In the entries that follow, the lines from the one with "Change the Weekly period dropdown" through the one with "Task: Click the broom" are the ones to write out, exactly and with both ends included. Nothing else should appear.

START DATA FOR ANALYSIS

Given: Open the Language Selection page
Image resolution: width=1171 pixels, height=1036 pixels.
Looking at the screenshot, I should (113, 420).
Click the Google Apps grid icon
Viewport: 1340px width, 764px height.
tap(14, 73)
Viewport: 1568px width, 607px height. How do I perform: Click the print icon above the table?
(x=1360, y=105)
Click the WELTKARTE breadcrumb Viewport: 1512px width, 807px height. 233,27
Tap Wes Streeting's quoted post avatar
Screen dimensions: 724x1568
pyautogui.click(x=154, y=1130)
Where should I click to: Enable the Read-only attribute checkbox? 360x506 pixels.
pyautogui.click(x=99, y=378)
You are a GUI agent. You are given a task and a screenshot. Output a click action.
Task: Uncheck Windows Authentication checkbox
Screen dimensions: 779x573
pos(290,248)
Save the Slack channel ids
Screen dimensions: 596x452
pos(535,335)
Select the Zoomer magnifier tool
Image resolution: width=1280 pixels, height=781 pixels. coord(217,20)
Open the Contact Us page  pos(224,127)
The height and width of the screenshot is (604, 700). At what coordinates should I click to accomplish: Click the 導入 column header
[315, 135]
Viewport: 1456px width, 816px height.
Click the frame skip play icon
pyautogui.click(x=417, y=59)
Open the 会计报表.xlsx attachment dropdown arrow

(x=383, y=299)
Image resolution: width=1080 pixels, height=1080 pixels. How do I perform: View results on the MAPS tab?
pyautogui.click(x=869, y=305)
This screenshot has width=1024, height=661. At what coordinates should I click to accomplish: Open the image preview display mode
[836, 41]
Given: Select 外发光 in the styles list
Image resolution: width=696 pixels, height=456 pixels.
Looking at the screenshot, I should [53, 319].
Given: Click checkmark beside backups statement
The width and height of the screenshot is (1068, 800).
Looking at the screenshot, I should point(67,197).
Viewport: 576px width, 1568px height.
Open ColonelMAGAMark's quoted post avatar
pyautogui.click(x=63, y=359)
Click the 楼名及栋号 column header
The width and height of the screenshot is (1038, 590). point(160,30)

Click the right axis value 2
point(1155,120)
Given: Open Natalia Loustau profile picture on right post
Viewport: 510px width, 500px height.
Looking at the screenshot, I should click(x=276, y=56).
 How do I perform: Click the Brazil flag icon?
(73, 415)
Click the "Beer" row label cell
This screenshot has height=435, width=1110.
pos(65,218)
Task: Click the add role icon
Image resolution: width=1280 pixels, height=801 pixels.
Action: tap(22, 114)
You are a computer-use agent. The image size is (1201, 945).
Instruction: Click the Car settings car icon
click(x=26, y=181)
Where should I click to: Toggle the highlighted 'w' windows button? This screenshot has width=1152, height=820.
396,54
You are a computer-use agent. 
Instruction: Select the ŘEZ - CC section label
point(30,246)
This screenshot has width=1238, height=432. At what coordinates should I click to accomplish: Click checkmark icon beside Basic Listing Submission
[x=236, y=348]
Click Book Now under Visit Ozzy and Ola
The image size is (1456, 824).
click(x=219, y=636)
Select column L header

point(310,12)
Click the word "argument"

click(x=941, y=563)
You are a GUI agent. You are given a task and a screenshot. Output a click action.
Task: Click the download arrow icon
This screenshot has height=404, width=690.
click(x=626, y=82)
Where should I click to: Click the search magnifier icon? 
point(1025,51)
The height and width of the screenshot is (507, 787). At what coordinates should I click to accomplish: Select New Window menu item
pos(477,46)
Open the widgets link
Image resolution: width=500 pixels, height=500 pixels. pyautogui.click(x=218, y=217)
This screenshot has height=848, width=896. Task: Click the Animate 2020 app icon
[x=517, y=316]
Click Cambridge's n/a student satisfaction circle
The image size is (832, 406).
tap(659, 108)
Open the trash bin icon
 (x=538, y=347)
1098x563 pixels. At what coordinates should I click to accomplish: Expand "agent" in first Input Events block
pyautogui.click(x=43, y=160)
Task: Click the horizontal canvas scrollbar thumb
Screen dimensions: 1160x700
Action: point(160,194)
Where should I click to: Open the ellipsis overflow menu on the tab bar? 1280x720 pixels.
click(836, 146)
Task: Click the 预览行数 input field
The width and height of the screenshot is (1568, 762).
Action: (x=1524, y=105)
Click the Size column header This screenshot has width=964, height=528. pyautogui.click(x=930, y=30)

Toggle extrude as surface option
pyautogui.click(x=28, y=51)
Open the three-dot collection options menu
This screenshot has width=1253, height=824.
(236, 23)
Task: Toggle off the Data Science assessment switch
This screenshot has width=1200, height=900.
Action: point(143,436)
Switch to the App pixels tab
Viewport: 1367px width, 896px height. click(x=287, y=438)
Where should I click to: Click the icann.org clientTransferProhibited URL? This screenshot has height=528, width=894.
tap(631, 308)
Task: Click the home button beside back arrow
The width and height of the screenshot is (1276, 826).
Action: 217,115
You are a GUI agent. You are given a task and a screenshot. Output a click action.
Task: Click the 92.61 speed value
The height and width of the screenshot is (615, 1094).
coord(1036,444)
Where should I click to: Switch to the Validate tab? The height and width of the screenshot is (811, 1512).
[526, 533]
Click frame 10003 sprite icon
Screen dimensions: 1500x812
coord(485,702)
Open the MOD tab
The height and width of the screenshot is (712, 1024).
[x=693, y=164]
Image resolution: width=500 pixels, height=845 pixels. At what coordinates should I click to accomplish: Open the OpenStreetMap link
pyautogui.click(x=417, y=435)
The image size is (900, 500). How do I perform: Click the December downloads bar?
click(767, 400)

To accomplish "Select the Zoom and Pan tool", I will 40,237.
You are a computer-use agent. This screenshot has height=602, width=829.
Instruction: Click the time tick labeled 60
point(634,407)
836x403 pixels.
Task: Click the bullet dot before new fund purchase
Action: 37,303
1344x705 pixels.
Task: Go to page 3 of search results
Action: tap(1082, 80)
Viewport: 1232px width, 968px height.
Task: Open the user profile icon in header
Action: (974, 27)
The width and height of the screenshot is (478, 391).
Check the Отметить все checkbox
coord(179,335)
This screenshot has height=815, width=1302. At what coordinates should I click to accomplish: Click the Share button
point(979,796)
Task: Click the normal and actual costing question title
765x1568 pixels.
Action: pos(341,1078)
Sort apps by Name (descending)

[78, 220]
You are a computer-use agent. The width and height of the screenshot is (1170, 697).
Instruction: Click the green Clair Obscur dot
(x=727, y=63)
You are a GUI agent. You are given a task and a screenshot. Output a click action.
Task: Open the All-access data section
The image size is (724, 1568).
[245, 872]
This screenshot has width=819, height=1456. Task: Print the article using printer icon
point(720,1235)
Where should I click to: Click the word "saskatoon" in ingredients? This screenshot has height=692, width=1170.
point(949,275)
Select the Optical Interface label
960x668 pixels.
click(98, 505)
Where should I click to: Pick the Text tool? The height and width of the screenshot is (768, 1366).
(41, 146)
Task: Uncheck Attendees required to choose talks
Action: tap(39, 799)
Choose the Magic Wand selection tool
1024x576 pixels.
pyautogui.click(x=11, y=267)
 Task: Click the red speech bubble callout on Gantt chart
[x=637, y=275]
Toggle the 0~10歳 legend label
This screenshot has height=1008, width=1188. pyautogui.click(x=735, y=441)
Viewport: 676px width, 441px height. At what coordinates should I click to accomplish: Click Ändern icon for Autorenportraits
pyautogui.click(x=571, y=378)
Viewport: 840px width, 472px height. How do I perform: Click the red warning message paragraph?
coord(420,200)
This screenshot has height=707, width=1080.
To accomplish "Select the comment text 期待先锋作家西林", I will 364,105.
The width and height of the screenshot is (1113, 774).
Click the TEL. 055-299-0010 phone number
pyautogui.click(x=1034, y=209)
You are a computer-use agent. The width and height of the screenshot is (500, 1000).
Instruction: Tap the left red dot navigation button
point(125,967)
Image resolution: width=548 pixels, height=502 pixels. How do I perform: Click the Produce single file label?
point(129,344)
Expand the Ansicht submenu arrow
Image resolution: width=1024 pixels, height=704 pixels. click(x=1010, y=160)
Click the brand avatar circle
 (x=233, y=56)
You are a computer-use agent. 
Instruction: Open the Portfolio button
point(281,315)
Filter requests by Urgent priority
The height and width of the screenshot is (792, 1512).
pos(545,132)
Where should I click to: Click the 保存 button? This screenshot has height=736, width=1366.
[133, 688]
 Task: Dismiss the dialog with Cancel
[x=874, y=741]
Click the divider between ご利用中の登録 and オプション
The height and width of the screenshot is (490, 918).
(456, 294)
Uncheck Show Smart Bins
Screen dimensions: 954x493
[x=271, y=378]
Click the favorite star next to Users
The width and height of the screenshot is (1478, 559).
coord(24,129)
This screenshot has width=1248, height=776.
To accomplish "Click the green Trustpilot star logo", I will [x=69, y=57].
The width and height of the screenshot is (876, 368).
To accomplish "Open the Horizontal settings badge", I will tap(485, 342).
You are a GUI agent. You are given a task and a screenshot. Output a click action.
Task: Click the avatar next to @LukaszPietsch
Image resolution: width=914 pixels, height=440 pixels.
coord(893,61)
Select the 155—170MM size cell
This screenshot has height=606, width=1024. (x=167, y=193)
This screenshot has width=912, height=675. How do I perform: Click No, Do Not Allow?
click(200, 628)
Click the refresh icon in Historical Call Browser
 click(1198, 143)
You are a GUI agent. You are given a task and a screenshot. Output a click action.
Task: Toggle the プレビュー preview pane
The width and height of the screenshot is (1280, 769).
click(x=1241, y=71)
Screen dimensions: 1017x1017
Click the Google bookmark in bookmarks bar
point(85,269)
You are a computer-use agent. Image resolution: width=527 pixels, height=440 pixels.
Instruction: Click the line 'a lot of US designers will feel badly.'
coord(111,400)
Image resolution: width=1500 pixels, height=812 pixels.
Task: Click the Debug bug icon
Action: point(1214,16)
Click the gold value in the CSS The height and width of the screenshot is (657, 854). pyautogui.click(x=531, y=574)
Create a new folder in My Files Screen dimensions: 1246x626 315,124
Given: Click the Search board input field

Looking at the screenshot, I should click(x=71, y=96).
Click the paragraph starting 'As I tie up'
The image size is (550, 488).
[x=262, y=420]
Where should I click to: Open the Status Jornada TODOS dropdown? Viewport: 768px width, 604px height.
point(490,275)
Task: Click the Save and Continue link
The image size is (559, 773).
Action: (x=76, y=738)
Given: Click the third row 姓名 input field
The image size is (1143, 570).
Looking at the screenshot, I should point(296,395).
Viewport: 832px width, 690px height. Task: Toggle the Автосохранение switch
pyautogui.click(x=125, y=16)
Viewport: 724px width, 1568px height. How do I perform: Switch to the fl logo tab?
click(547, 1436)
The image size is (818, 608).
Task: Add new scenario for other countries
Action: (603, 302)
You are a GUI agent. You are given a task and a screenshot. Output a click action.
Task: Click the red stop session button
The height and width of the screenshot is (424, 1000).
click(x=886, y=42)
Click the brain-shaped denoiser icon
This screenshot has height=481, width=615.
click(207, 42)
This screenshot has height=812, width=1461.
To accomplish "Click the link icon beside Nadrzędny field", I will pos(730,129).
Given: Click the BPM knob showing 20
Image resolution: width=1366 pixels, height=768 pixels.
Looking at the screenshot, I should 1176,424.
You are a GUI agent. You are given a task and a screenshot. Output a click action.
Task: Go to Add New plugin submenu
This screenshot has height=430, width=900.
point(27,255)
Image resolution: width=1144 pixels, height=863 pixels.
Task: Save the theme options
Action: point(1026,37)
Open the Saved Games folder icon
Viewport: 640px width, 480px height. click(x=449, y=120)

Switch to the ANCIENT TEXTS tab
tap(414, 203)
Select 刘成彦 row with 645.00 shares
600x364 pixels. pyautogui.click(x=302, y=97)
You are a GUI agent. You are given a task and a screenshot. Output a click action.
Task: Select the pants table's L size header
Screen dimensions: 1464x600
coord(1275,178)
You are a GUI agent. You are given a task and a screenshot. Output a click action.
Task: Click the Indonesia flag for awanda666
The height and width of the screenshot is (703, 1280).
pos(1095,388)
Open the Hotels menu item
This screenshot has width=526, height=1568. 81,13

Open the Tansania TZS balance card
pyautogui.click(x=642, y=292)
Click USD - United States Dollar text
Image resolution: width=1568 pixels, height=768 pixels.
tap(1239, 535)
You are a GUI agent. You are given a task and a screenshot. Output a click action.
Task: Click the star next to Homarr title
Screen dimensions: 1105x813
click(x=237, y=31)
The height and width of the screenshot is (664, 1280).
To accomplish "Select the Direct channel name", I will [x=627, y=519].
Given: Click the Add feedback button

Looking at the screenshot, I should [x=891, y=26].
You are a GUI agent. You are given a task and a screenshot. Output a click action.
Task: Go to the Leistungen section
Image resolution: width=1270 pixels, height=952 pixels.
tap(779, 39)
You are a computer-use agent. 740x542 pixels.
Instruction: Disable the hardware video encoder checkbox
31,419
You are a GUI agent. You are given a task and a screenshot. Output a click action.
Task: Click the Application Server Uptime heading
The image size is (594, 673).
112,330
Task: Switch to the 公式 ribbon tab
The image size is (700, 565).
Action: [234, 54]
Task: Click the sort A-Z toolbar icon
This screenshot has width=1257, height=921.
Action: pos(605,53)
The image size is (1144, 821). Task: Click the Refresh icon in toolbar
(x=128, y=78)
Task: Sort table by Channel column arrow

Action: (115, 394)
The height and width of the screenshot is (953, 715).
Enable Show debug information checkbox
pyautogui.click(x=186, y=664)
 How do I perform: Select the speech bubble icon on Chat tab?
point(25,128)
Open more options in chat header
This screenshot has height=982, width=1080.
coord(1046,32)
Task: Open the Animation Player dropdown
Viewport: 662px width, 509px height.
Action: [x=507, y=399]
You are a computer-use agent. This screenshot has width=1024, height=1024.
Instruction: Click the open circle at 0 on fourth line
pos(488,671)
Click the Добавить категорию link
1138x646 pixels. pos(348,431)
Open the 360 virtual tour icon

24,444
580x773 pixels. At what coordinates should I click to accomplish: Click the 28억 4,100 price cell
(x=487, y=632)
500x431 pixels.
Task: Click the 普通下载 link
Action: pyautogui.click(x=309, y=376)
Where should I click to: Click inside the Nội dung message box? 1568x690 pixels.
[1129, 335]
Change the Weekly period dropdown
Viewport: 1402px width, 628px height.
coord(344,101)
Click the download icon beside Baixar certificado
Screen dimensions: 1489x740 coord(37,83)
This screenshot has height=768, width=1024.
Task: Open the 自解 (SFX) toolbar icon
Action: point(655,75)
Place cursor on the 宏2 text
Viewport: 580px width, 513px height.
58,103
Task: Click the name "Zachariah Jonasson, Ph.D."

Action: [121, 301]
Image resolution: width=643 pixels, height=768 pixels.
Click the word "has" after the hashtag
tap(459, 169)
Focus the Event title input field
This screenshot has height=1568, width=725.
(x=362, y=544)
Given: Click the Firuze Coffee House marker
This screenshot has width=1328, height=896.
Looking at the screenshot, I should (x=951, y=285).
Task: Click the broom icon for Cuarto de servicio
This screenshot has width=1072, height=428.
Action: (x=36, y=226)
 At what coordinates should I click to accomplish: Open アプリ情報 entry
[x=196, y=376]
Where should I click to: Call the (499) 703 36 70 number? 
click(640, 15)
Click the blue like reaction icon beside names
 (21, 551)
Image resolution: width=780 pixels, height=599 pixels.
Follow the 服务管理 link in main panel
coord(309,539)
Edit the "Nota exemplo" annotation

END DATA FOR ANALYSIS

## RESPONSE AREA
Change the Weekly period dropdown
Viewport: 1402px width, 628px height.
coord(344,101)
Click the download icon beside Baixar certificado
Screen dimensions: 1489x740 coord(37,83)
This screenshot has height=768, width=1024.
Task: Open the 自解 (SFX) toolbar icon
Action: point(655,75)
Place cursor on the 宏2 text
Viewport: 580px width, 513px height.
58,103
Task: Click the name "Zachariah Jonasson, Ph.D."

Action: [121, 301]
Image resolution: width=643 pixels, height=768 pixels.
Click the word "has" after the hashtag
tap(459, 169)
Focus the Event title input field
This screenshot has height=1568, width=725.
(x=362, y=544)
Given: Click the Firuze Coffee House marker
This screenshot has width=1328, height=896.
Looking at the screenshot, I should (x=951, y=285).
Task: Click the broom icon for Cuarto de servicio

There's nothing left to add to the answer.